_Passage given_.
By contrast, 25-year old Teresa Oaxaca's "Carousel" is an Expressionist scene of a garishly zaftig figure amid a bevy of antique dolls. It has an immediacy and energy not seen by the other work in the show. Her voluptuous excesses — in subject matter, plentiful flesh and effusive decoration — might be called Rococo Moderne.

Oaxaca's avoirdupois and Ponzio's graceful figure and thoughtful bust sculptures set them apart from the painters in the show. But is there anything about the work that is intrinsically feminine? "Maybe Teresa's," Sidrane cautiously opines. The Redondo Beach resident further clarifies: "I always wanted my work to be so that you couldn't tell if it was painted by a man or a woman."

A pre-reception artist talk by LeGassick focused on her personal methods for painting in nature, and revealed the spirit of a pioneer woman. The 66-year-old Art Center grad drives her Toyota Tacoma into remote areas. She often hikes into forbidding terrain and tries to capture an interesting scene within the space of a few hours.

If the view is spectacular enough, LeGassick will dive into a painting, without having had her morning coffee. "I can do that for a couple of hours," she cautions, "but anything more than that I can get into real trouble."

_Extracted entries_.
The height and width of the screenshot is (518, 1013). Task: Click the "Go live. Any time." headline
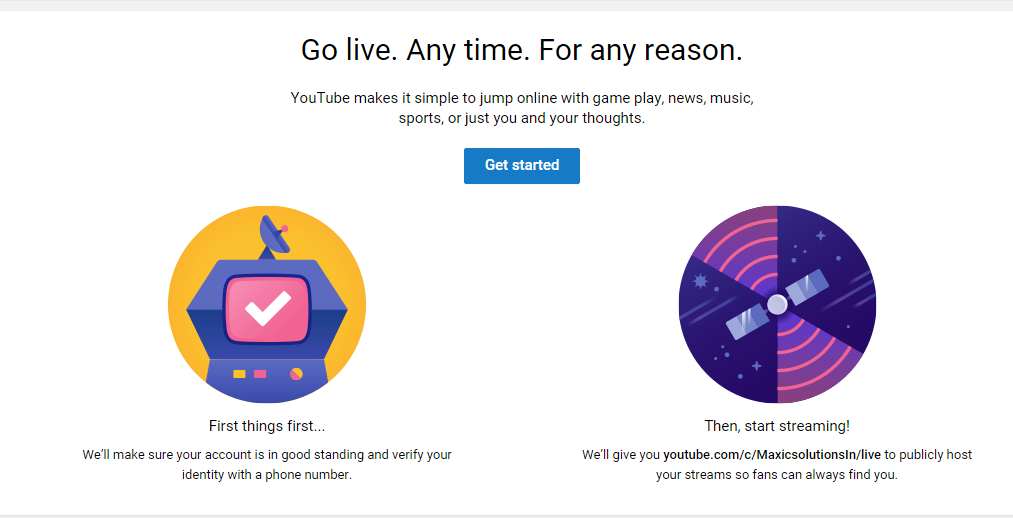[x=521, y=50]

...

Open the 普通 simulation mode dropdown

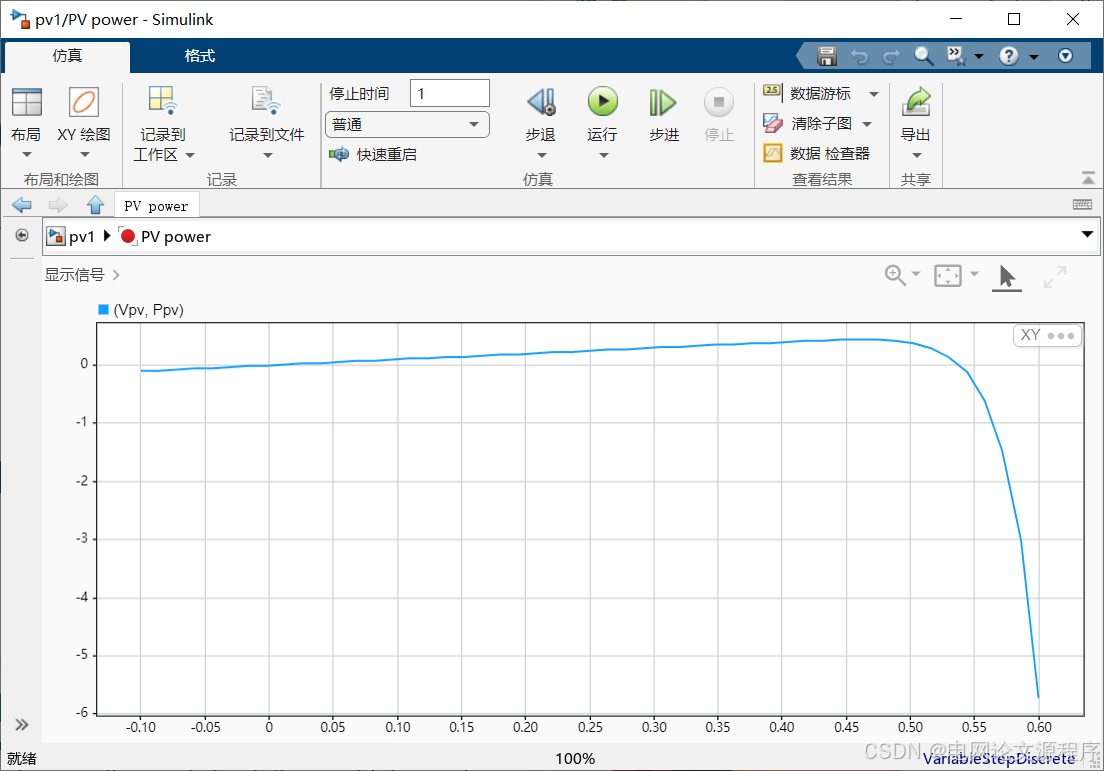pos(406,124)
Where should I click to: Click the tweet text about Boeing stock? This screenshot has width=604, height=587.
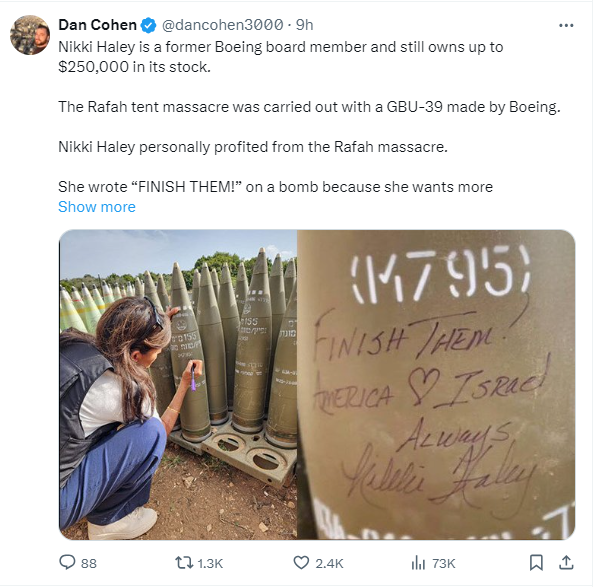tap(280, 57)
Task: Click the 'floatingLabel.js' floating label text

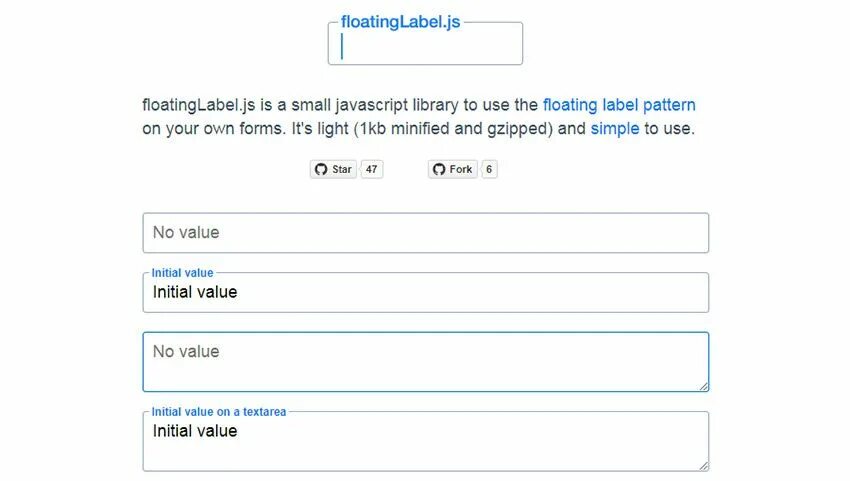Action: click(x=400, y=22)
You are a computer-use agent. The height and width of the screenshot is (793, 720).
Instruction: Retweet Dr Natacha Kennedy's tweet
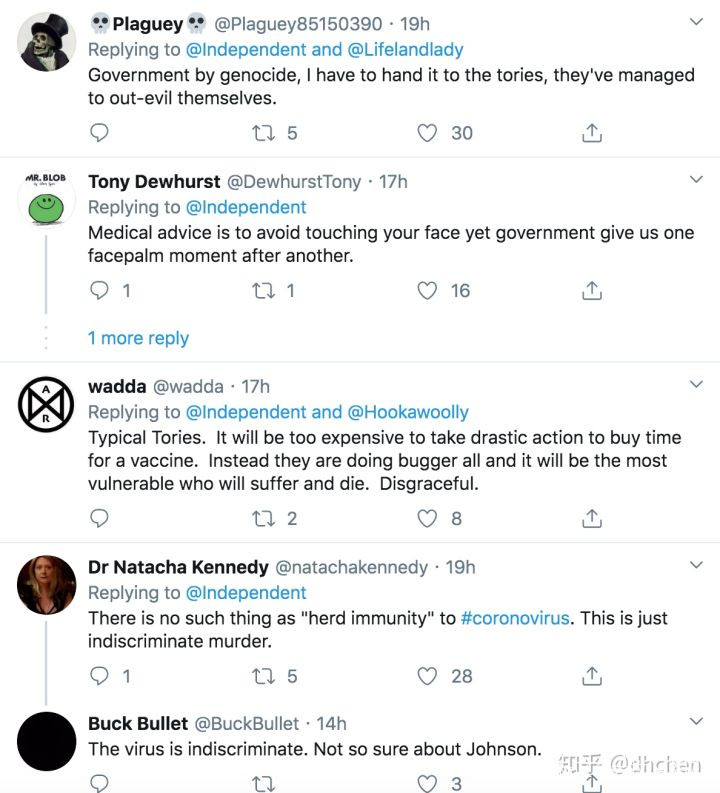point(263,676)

--

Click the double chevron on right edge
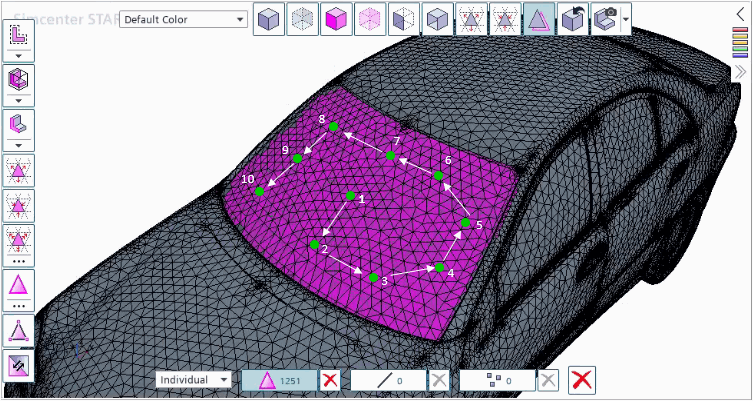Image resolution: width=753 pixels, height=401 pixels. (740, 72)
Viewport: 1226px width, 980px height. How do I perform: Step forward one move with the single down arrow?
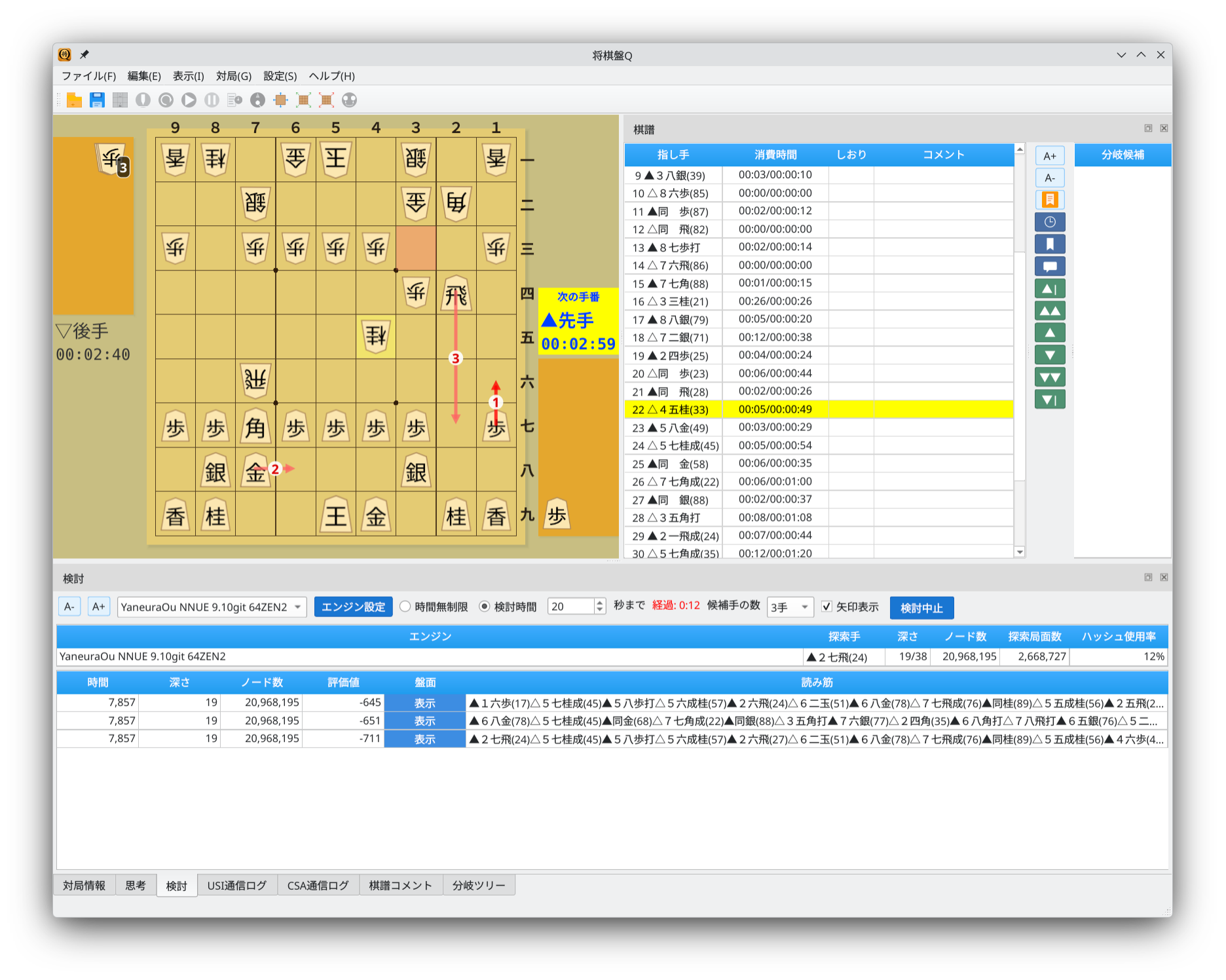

_Tasks for this exercise_.
a) According to the passage about the art show, what vehicle does LeGassick drive into remote areas?
b) Write out everything in the passage about the art show from "By contrast, 25-year" down to "called Rococo Moderne.".
The entries have no connection to the passage about the art show.

_Answers per task_.
a) A Toyota Tacoma.

b)
By contrast, 25-year old Teresa Oaxaca's "Carousel" is an Expressionist scene of a garishly zaftig figure amid a bevy of antique dolls. It has an immediacy and energy not seen by the other work in the show. Her voluptuous excesses — in subject matter, plentiful flesh and effusive decoration — might be called Rococo Moderne.